Doctoral student Jorge Mejia, assistant professor Shawn Mankad, and associate professor Anandasivam Gopal have analyzed 130,000 postings on the popular user review site Yelp to discover whether a computer-assisted text analysis of these reviews could predict a restaurant’s closure more accurately than user ratings alone.
The researchers focused on reviews for 2,600 restaurants that had recently operated in the Washington, D.C., metropolitan area. They identified 454 that had closed between 2005 and 2014, as well as linguistic patterns in the reviews that indicated the type of restaurant and the quality of the user’s experience. They then matched restaurants of similar type to better compare reviews.
For instance, restaurants whose reviews included words like “good,” “friend,” “great,” “nice” and “neighborhood” had a high rate of survival. The researchers also identified words and phrases under five categories: overall quality, speed, responsiveness, food quality, and atmosphere. Reviews loaded with “high-weighted” words and phrases—such as “wonderful ambience” and “attentive wait staff”—also provided an accurate prediction of high restaurant quality.

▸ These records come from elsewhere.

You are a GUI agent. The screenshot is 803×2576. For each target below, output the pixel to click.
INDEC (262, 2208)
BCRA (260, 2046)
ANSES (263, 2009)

The study went further to find that high-dollar restaurants were more likely to close than less expensive ones, and that speed of service played a larger role in restaurant closures than atmosphere or food quality.
“Using our approach, a restaurant could monitor its performance in the dimensions that matter the most to customers,” the researchers write. Says Mankad, “We are surrounded by all of this free, unstructured data. We should be using that data.”
“More Than Just Words: Using Latent Semantic Analysis in Online Reviews to Explain Restaurant Closures” is a working paper based on Mejia’s dissertation.